**USING THE INFORMATION:**
- A) In the Jackie Greene profile, what name was Greene born with?
- B) For each statement, say whether it agrees with the Jackie Greene profile. Answer yes or no, and quote the words that decide it.
(i) Greene started playing guitar at age 14.
(ii) Gone Wanderin' was Greene's third album.
(iii) Greene graduated from a high school in Sacramento.
- C) Please rewrite the part of the Jackie Greene profile starting with "Background information" and going on through "any studio work.", with "studio work" replaced by "recordings".

----- SOURCE TEXT

Background information
- Born: November 27, 1980 (age 45) Salinas, California, United States
- Genres: Americana, roots rock, blues
- Occupations: Singer, songwriter, musician
- Instruments: Guitar, piano, keyboards, harmonica, mandolin, banjo, drums
- Years active: 2002–present
- Labels: Dig Music, Verve Forecast, 429
- Website: www.jackiegreene.com

= Jackie Greene =

American musician (born 1980)

Jackie Greene (born November 27, 1980) is an American singer-songwriter and musician. He has a solo career and became a member of The Black Crowes in 2013, though the band broke up in 2015 before he could contribute any studio work.

==Early life and education==
Greene was born Chris Nelson in Salinas, California. He grew up in Cameron Park near Sacramento, where he developed an interest in music at an early age, starting with the piano. At 14, he began to play guitar and within a short time, was able to sit in with local bar bands. As he got older, he began composing his own songs.

He attended and graduated from Oak Ridge High School in El Dorado Hills, California.
He played on May 30, 2026, with Terrapin Crossroads, primarily a Grateful Dead cover band, in Monte Rio, California.

==Career==
After graduating from high school, Greene moved to Sacramento, where he began playing at local establishments, including Marilyn's, Fox & Goose, and The Blue Lamp. He recorded in a makeshift garage studio, burning his own CDs and selling them everywhere he could. Using the money he saved, Greene was eventually able to record and release his first full-length album, Rusty Nails, at Sound Solutions Recording Studio in Fair Oaks with the help of musician, engineer, producer Thomas Victor Ford.

In late 2002, Greene released his first album with DIG, Gone Wanderin', which won the California Music Award for the Best Blues/Roots Album in 2003 and remained on the national Americana charts for over a year. In 2004, Greene released his third album, Sweet Somewhere Bound, and began receiving radio play for singles like "Honey I Been Thinking About You".

Greene has toured nationally with Gov't Mule, Los Lobos, Mark Knopfler, B.B. King, Phil Lesh, Ratdog, Huey Lewis, Susan Tedeschi, Taj Mahal, and Buddy Guy, and has played major U.S. festivals, including All Good, Gathering of the Vibes, Mountain Jam, Grateful Garcia Gathering, Newport Jazz, Newport Folk, South by Southwest, Wakarusa, Winnipeg Folk, Bonnaroo, Outside Lands, and Rothbury. He has performed with Levon Helm at several Midnight Rambles.

----------
----- SOURCE INFORMATION

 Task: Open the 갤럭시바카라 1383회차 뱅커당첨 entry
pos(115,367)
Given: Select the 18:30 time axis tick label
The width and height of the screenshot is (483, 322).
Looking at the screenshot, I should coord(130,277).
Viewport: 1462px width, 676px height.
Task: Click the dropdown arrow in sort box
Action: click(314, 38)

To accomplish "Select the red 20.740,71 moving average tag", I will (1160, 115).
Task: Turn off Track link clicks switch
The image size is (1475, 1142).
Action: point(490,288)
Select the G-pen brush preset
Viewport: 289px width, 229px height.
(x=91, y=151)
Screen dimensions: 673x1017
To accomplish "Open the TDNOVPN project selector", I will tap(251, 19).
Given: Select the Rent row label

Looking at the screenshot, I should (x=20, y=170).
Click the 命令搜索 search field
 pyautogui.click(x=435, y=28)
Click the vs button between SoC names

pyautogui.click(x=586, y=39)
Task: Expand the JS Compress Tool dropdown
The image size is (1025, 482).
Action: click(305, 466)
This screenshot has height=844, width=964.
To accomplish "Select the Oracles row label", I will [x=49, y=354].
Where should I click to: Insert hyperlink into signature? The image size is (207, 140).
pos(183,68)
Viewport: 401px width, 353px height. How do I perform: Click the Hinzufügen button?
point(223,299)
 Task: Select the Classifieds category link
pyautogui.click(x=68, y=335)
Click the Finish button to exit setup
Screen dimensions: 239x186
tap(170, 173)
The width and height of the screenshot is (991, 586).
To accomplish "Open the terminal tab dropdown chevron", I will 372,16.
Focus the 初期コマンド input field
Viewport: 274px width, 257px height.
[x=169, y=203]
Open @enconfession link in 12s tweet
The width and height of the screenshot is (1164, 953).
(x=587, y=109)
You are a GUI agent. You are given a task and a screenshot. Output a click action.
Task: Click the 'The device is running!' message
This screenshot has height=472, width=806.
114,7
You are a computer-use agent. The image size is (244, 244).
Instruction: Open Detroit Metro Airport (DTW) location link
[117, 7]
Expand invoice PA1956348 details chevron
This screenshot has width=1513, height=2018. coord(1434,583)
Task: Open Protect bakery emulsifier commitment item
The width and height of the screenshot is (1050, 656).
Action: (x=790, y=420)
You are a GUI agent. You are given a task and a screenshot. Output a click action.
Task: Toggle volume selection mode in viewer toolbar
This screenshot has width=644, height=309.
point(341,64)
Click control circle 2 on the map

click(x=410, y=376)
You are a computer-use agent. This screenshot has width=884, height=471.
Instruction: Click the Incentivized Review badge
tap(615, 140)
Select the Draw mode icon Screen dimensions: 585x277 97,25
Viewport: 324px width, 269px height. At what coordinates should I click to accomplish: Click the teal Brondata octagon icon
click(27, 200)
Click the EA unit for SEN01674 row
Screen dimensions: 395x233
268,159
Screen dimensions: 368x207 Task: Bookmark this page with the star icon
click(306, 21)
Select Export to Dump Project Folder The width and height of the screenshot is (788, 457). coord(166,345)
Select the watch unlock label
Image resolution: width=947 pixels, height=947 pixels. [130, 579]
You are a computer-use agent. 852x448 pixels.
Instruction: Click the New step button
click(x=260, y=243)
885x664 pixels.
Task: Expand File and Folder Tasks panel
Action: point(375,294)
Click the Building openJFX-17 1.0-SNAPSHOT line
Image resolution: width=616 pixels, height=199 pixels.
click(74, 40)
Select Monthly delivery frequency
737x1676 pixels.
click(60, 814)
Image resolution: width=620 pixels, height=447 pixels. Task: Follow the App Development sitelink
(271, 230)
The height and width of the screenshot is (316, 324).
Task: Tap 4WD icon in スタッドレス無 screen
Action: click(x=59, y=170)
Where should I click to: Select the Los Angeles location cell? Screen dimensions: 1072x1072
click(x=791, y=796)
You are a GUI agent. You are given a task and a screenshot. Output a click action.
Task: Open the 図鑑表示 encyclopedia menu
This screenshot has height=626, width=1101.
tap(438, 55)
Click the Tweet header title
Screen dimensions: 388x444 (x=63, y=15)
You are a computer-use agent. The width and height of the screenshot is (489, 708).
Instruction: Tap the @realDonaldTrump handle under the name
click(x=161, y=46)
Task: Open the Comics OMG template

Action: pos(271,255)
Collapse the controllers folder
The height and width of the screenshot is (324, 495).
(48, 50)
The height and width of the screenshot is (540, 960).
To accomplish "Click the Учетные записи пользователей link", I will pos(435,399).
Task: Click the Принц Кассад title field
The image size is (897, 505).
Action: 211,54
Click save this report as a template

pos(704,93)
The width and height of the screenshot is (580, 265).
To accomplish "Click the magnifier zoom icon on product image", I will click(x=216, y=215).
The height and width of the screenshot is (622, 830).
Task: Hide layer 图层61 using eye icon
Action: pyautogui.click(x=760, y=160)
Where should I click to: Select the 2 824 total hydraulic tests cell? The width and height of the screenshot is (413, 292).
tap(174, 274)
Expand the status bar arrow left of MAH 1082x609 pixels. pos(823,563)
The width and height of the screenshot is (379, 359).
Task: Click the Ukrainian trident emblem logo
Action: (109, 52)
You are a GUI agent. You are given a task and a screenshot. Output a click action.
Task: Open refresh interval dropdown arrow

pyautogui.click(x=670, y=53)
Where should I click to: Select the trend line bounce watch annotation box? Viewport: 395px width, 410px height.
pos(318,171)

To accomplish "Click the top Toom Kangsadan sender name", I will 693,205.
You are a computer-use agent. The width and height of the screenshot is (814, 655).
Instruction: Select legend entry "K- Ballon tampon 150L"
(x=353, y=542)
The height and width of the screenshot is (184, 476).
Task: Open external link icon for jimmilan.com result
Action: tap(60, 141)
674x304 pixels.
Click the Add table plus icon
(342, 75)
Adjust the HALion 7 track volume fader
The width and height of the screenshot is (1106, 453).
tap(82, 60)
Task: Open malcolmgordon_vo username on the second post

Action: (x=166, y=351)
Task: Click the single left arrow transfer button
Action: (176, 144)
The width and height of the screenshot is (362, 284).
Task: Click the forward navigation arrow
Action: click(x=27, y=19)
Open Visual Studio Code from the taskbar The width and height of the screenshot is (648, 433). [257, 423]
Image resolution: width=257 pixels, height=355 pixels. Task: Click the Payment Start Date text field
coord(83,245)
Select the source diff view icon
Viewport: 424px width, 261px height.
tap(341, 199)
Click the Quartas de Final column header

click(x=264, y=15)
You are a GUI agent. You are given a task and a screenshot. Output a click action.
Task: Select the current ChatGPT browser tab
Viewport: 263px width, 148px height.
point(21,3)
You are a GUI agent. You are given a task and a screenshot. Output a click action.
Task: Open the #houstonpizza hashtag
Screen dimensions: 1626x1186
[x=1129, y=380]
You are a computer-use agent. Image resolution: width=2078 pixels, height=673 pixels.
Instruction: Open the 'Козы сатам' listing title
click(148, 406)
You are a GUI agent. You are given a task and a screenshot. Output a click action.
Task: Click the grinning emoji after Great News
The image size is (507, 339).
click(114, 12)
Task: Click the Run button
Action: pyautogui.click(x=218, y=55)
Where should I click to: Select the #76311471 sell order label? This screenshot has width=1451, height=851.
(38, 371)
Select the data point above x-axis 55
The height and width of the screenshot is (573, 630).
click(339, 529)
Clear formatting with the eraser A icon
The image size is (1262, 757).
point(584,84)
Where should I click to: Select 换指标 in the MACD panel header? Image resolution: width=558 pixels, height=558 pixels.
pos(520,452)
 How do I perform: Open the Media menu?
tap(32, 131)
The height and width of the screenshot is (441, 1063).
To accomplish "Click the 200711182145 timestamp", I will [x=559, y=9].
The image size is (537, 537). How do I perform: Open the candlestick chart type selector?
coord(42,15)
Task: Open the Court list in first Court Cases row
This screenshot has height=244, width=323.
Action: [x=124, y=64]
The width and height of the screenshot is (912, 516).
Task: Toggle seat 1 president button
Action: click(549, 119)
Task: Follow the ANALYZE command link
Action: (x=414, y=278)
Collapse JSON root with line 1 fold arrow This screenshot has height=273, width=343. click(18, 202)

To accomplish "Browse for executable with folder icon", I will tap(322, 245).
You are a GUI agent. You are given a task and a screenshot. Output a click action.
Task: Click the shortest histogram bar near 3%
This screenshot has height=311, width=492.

----------

**ANSWERS FOR EACH ITEM:**
- A) Chris Nelson

- B)
(i) Yes: "At 14, he began to play guitar"
(ii) No: "In 2004, Greene released his third album, Sweet Somewhere Bound"
(iii) No: "He attended and graduated from Oak Ridge High School in El Dorado Hills, California."

- C)
Background information
- Born: November 27, 1980 (age 45) Salinas, California, United States
- Genres: Americana, roots rock, blues
- Occupations: Singer, songwriter, musician
- Instruments: Guitar, piano, keyboards, harmonica, mandolin, banjo, drums
- Years active: 2002–present
- Labels: Dig Music, Verve Forecast, 429
- Website: www.jackiegreene.com

= Jackie Greene =

American musician (born 1980)

Jackie Greene (born November 27, 1980) is an American singer-songwriter and musician. He has a solo career and became a member of The Black Crowes in 2013, though the band broke up in 2015 before he could contribute any recordings.